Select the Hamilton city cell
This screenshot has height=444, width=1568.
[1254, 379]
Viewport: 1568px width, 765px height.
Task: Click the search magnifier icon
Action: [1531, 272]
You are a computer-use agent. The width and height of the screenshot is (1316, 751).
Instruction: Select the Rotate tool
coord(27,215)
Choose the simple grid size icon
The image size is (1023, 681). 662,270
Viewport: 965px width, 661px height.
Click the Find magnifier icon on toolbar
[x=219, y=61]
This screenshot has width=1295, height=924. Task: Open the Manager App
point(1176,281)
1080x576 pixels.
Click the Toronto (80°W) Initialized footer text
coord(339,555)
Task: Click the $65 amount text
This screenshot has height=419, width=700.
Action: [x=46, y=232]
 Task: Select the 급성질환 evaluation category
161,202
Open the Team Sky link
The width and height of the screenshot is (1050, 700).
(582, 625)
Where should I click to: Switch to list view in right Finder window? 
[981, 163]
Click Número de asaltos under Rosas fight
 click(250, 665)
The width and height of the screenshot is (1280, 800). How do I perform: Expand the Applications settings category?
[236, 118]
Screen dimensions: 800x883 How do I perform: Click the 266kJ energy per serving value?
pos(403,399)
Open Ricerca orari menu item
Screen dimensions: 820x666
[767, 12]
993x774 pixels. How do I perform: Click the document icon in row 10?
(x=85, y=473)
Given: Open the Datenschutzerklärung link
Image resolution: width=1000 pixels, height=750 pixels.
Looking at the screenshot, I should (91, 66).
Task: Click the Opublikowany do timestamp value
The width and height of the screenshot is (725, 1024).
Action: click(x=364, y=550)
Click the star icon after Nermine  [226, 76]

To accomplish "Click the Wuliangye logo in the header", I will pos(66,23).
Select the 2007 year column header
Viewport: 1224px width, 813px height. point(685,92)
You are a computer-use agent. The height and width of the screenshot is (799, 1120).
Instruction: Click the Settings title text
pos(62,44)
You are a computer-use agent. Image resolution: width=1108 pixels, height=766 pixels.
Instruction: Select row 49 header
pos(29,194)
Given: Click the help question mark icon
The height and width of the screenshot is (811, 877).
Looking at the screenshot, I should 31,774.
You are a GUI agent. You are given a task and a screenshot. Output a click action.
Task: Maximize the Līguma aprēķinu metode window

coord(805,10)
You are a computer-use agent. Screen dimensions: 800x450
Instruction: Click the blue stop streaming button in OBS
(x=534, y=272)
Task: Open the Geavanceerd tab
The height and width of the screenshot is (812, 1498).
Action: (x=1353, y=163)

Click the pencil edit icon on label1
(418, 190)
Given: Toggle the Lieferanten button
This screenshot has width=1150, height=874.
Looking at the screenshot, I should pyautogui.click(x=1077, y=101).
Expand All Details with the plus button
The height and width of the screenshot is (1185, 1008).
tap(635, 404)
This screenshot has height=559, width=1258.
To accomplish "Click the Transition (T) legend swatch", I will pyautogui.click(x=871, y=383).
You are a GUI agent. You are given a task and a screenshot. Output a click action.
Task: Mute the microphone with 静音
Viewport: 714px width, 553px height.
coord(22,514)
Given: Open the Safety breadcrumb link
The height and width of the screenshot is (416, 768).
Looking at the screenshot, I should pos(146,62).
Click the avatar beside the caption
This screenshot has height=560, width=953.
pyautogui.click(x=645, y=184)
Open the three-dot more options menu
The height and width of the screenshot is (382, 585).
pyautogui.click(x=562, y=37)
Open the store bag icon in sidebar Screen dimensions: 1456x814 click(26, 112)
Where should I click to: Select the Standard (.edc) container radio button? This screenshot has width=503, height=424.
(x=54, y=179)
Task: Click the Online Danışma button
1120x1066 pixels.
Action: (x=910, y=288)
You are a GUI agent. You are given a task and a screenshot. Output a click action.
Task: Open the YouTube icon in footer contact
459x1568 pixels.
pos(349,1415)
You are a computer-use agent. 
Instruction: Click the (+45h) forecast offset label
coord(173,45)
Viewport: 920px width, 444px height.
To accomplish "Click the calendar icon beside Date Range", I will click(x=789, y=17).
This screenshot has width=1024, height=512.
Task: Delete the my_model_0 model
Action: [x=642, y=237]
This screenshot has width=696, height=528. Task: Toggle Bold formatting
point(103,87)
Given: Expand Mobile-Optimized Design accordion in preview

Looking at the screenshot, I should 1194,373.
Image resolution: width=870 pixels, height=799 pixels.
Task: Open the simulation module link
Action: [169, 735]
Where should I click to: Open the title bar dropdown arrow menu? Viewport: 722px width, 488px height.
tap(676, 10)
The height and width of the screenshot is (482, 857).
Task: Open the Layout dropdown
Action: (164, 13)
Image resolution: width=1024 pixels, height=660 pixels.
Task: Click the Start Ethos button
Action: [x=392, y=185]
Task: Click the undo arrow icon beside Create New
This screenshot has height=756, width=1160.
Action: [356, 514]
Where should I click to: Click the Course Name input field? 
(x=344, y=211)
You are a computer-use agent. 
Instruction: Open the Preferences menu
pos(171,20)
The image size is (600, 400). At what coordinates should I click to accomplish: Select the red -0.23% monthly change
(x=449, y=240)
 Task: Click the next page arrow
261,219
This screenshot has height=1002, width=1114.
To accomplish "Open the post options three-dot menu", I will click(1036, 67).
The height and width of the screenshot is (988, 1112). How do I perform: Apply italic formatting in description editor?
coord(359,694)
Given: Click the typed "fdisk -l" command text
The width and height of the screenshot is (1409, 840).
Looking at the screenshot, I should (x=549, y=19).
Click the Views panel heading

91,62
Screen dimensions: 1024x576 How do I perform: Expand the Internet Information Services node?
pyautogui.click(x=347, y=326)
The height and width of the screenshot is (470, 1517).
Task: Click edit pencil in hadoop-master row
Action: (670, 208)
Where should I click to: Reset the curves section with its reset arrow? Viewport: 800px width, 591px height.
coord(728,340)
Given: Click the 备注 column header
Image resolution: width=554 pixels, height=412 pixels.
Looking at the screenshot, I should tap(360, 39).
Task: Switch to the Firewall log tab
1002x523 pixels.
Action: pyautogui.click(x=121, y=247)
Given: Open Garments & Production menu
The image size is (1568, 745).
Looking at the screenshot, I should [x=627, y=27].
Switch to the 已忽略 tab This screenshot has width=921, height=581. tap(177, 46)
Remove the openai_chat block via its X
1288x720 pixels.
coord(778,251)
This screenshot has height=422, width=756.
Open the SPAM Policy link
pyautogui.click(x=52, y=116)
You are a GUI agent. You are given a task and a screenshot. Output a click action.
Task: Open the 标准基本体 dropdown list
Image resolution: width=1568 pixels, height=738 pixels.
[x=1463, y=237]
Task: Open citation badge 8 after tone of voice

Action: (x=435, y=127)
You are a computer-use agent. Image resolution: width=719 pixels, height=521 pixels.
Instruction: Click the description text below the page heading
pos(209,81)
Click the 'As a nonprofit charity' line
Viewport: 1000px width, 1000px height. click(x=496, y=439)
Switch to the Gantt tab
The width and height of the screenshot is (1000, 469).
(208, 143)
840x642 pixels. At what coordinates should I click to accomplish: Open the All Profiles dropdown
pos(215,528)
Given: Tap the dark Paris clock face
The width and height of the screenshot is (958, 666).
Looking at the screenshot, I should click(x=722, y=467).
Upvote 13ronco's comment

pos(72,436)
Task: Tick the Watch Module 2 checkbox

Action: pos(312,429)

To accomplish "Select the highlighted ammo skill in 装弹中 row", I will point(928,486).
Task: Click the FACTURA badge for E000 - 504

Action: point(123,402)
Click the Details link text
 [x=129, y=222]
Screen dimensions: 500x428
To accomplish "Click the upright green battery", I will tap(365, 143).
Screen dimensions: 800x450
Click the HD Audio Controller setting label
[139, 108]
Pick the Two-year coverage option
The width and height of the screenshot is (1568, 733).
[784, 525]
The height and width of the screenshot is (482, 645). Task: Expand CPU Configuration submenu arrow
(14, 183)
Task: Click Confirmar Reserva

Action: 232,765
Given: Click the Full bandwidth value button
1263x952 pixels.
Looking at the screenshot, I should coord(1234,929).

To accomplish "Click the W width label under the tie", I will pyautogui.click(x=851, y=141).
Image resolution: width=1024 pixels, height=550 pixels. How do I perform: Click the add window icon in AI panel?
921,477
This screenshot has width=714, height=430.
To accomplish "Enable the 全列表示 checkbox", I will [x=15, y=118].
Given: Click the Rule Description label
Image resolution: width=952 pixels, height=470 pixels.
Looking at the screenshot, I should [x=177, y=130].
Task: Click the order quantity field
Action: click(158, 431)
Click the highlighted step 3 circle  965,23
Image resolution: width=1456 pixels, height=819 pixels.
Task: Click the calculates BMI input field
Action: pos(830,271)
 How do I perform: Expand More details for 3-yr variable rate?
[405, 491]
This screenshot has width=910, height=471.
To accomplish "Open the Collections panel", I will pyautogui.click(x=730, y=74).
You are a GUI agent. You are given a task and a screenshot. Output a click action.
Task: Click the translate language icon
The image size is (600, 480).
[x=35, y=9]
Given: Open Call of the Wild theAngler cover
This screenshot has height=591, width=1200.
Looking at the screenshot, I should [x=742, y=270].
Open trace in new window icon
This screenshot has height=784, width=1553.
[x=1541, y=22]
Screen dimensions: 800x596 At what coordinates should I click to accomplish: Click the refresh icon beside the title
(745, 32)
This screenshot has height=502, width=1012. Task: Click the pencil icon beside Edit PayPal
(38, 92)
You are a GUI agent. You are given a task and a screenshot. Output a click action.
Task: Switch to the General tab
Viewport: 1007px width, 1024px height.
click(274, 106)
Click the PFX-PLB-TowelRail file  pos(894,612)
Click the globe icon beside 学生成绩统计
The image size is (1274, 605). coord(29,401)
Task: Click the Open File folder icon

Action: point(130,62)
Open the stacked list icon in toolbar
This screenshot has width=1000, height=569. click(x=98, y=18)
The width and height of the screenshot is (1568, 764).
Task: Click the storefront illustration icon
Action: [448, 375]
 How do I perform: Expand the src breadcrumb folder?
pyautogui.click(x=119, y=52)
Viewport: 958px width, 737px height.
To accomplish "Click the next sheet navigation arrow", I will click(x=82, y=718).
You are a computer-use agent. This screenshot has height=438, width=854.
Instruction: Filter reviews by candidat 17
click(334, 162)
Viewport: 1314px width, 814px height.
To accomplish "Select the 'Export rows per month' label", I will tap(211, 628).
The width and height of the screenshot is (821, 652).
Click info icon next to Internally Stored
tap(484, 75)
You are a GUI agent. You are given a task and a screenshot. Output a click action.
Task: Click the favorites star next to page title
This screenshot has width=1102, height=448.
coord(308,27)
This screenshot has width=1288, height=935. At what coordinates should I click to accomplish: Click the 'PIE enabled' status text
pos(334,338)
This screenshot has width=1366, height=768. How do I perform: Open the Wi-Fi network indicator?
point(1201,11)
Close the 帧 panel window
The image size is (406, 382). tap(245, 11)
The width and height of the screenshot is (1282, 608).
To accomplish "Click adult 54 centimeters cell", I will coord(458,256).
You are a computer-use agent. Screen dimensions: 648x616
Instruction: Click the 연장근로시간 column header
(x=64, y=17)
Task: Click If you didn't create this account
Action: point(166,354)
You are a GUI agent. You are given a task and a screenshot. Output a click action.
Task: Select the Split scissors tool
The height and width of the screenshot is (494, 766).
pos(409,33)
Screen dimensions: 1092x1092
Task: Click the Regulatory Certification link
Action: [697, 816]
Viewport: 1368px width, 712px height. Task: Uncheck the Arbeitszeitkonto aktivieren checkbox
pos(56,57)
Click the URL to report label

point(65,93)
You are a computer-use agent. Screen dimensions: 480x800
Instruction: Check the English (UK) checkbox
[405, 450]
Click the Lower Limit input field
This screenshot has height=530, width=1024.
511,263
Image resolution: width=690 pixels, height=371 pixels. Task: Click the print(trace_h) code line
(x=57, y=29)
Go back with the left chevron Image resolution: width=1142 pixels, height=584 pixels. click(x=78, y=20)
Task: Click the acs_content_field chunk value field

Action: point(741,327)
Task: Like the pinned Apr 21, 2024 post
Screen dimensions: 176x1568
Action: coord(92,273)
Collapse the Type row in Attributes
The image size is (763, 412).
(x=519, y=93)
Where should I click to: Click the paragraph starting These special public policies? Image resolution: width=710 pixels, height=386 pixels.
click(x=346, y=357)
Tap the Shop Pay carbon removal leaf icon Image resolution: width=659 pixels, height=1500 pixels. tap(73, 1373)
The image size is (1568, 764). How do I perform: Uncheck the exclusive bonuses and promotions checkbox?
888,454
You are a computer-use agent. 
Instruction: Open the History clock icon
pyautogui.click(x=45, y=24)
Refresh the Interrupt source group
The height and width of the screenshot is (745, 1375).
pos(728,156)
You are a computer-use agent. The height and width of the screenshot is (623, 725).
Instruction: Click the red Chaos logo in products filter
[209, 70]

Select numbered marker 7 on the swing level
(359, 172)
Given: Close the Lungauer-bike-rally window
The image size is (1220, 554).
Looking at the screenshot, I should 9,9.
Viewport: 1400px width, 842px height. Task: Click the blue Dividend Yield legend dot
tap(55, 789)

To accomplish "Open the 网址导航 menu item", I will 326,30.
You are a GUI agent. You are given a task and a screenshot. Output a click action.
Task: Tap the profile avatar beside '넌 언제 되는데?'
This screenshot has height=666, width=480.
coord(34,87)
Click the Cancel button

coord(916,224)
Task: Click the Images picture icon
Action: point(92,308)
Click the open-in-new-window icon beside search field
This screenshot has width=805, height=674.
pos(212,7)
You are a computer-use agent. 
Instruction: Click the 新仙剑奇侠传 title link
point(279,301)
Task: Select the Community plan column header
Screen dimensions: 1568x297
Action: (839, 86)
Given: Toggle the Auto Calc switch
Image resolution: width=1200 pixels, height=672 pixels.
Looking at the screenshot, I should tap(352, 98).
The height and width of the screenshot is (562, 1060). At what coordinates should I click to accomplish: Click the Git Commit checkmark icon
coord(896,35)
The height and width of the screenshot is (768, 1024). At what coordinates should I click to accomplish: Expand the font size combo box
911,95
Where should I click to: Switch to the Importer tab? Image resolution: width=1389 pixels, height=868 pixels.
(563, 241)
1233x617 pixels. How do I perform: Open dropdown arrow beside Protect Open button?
▬▬▬
-- WHAT THE TASK ASKS --
Please copy out each line of the data in which the word "three" occurs.

-- REPLY --
Open the three-dot more options menu
To accomplish "Open the post options three-dot menu", I will click(1036, 67).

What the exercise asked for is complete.